YOUR ASSIGNMENT: Give again, word for word, the lines below that run from the line with "This screenshot has width=218, height=218." through the line with "Given: Open the PC002 computer link". Drop the pictures.

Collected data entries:
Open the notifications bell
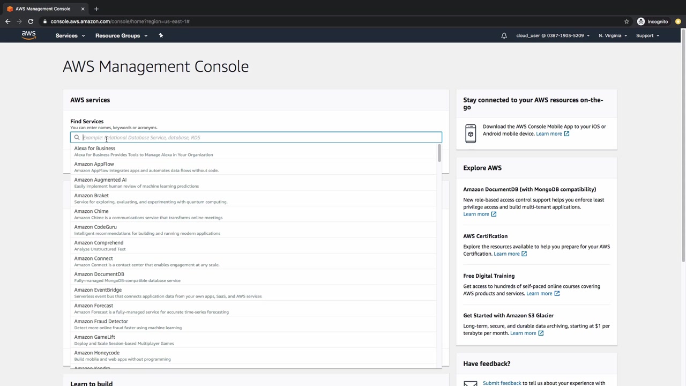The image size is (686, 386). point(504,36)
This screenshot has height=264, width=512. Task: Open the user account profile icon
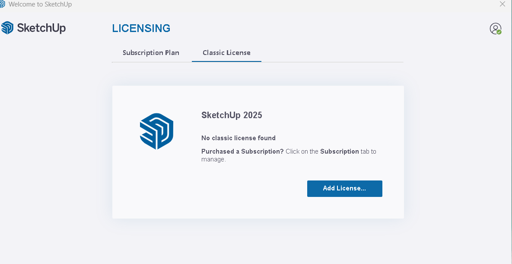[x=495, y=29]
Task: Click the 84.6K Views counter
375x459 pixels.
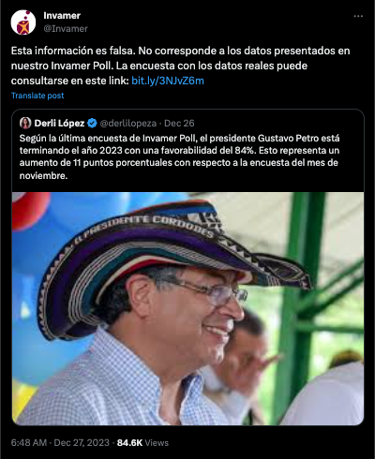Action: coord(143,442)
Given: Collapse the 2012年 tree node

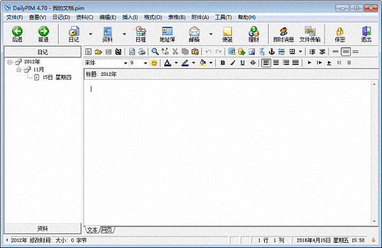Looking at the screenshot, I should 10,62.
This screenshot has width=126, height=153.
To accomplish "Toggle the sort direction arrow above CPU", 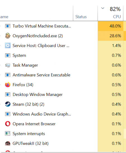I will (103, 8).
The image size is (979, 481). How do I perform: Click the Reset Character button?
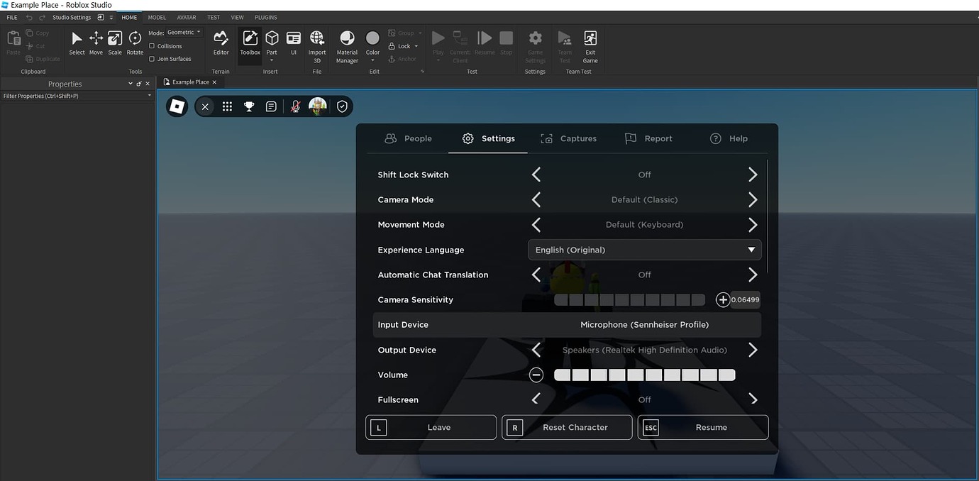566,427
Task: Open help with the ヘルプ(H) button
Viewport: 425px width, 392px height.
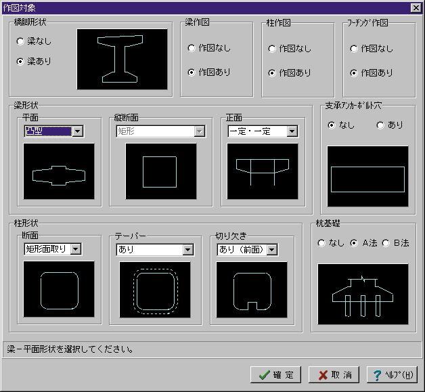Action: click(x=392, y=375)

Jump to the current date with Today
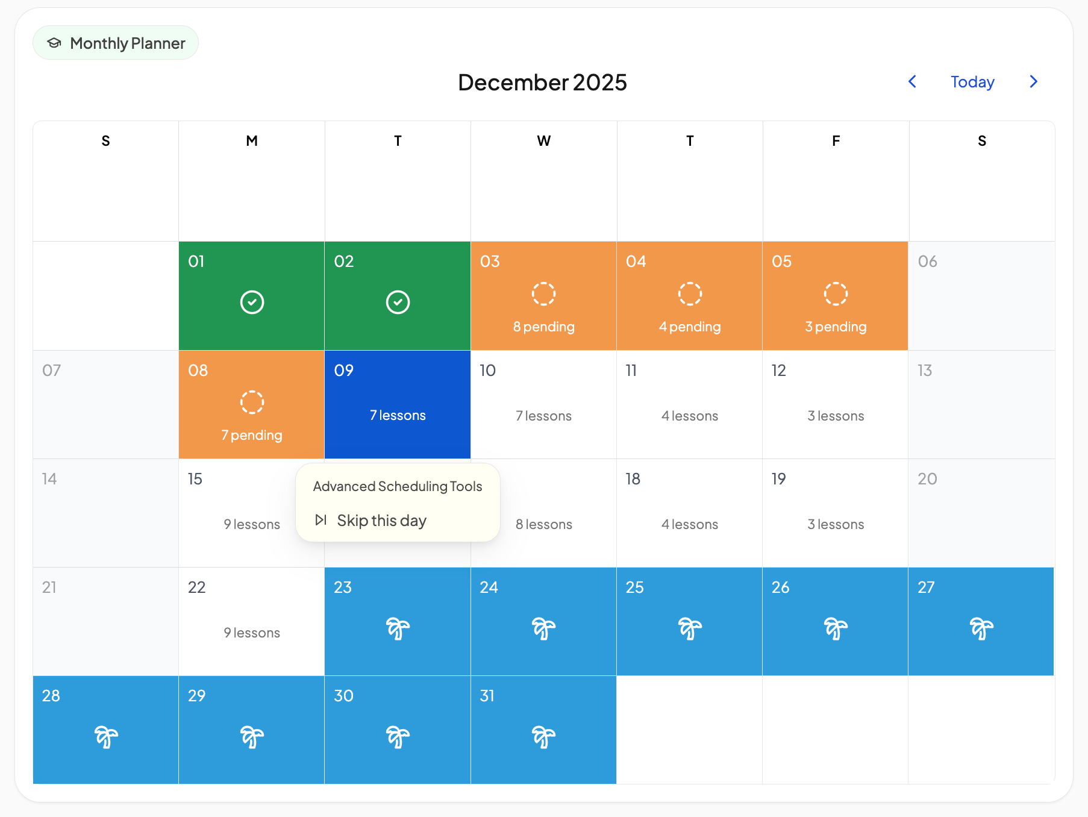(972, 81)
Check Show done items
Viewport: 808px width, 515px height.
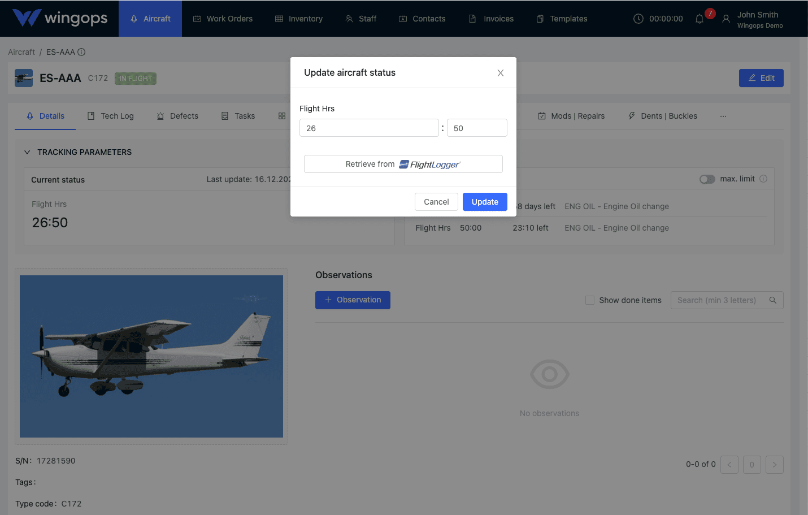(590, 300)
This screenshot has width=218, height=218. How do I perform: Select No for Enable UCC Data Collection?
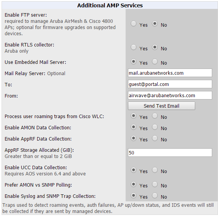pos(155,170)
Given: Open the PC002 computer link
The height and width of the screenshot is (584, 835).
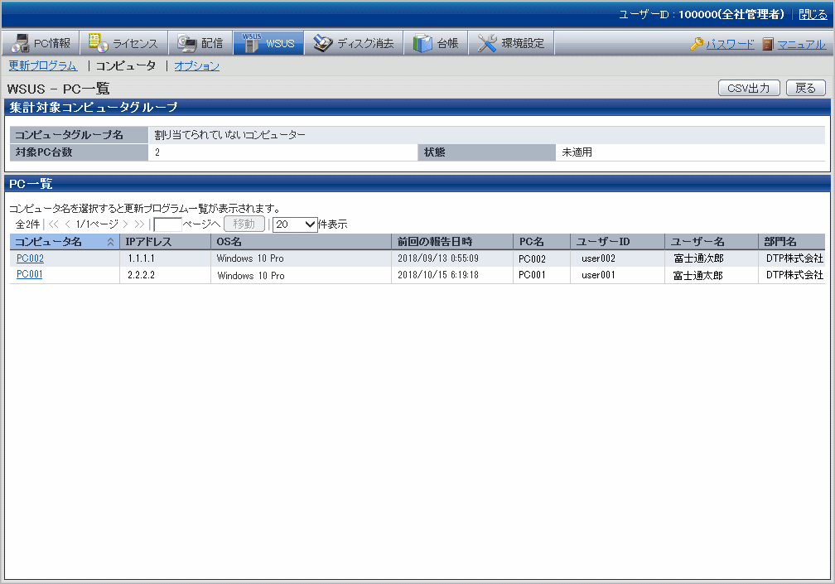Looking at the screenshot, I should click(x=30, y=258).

* * *

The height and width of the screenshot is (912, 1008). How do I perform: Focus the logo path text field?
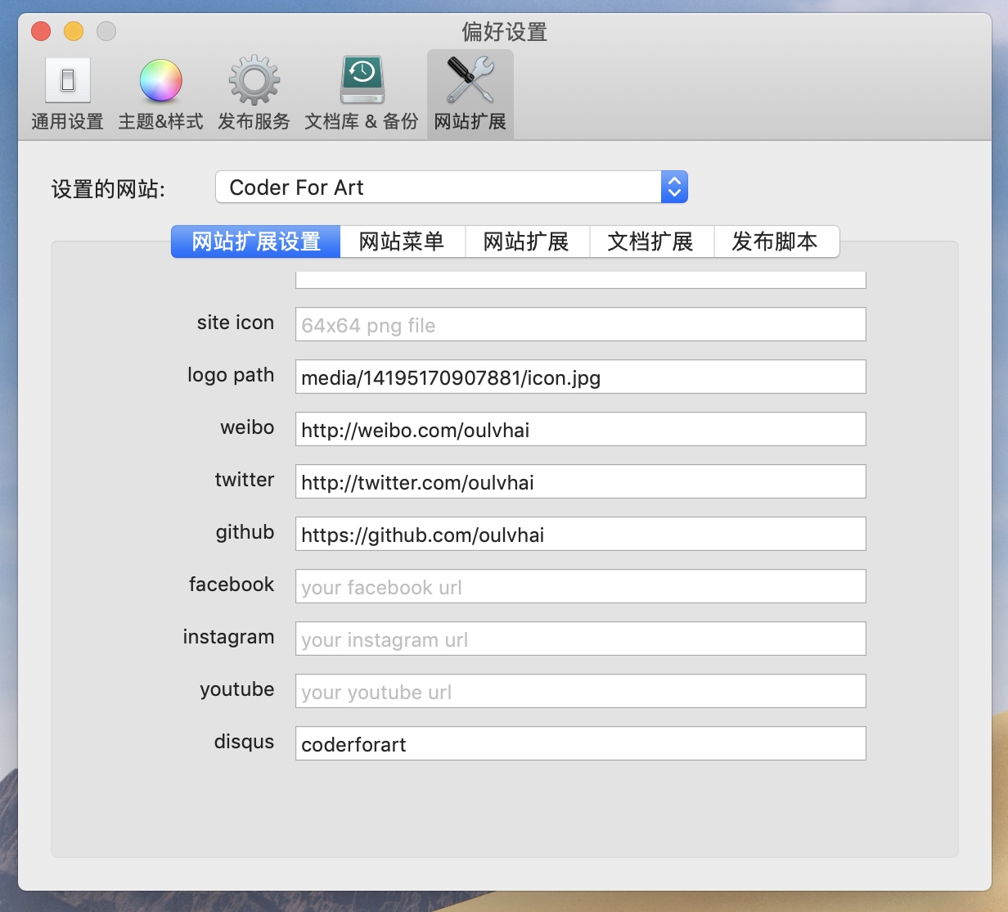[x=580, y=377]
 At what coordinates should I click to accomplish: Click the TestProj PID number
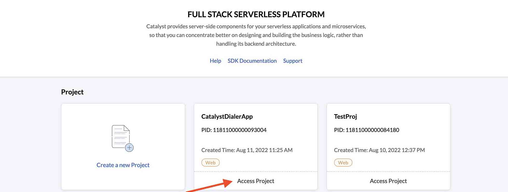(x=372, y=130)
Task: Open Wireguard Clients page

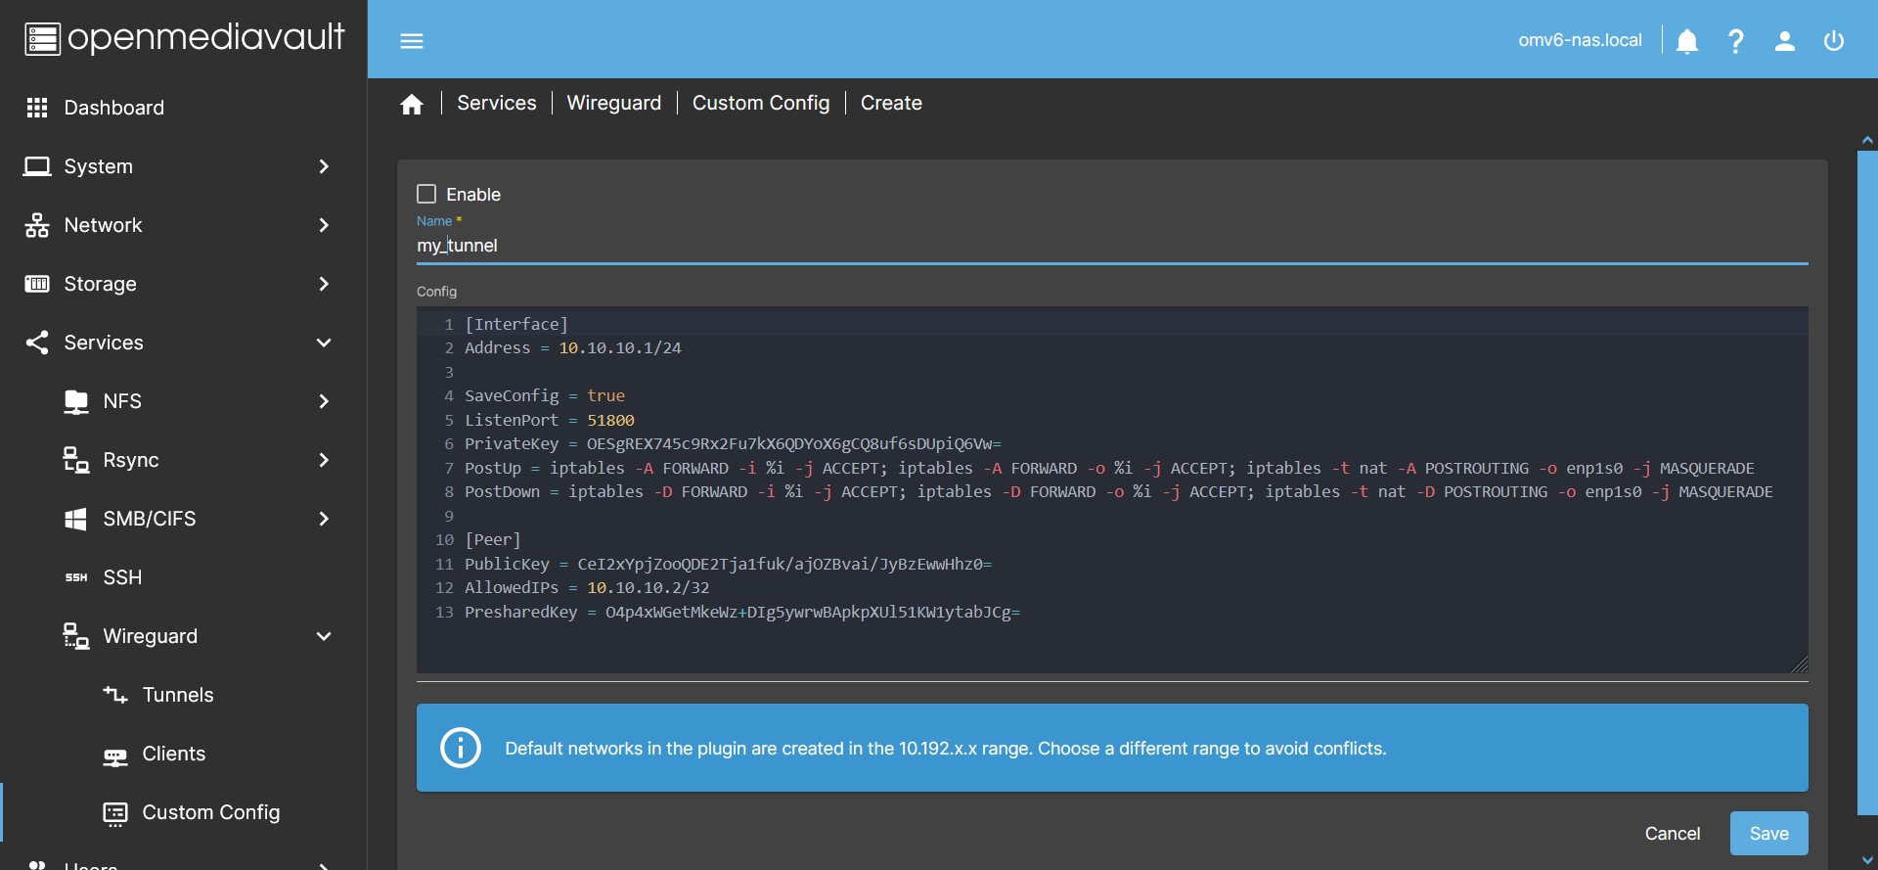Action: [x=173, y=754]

...

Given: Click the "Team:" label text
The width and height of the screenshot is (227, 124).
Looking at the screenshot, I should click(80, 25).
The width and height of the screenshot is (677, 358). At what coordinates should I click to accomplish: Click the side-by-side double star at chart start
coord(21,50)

RESPONSE TO THIS TASK:
This screenshot has width=218, height=218. How do I perform: Select No for Enable UCC Data Collection?
pos(155,170)
Given: Open the PC002 computer link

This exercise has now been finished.